Later in the game, he made his way to first again.
"I think I found 'em," Ramirez said.
Another single later, he was certain.
"I found 'em," Ramirez said. "They were in Australia."
Wherever Altuve thought he left his swing, he has found it at the right time. It's not that the Astros need him to be classic Jose Altuve to win, of course; their lineup is as deep as it is dangerous. Still, Glasnow had twirled four delightful innings, vacillating between his frightening fastball and hammer curve to great effect.
Altuve feebly flied out to right in his first at-bat and popped out to shortstop in his second. In the bottom of the fifth, with Astros starter Justin Verlander matching Glasnow zero for zero, Altuve fouled off a first-pitch fastball and took a second for a ball. Glasnow went back to the fastball a third time and executed the exact pitch he wanted: top of the strike zone, 98 with cut, the sort of pitch through which lesser hitters swing.
"But it's Jose Altuve," Rays manager Kevin Cash said.
It was, Altuve said, "the only good swing of the game I had." He picked the right time to unleash it and send the crowd of 43,360 at Minute Maid Park into a tizzy. The ball skied toward the Crawford Boxes in left field for his ninth career playoff home run and fifth in ALDS Game 1s, following three in 2017 and another last year. Whatever Altuve's doubts were midseason, he came into Game 1 feeling better about himself, telling shortstop Carlos Correa that he expected to homer Friday because he always does in the first game of the postseason.

■ Source data:

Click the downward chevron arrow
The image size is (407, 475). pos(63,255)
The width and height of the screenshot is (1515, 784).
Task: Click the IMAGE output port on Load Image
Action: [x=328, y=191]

■ Assigned task 1: In the passage about Jose Altuve, how many people were in the crowd at Minute Maid Park?
■ Assigned task 2: Return the passage about Jose Altuve starting at "Wherever Altuve thought" and ending at "to great effect.".
The entries have no connection to the passage about Jose Altuve.

■ Problem solution 1: 43,360

■ Problem solution 2:
Wherever Altuve thought he left his swing, he has found it at the right time. It's not that the Astros need him to be classic Jose Altuve to win, of course; their lineup is as deep as it is dangerous. Still, Glasnow had twirled four delightful innings, vacillating between his frightening fastball and hammer curve to great effect.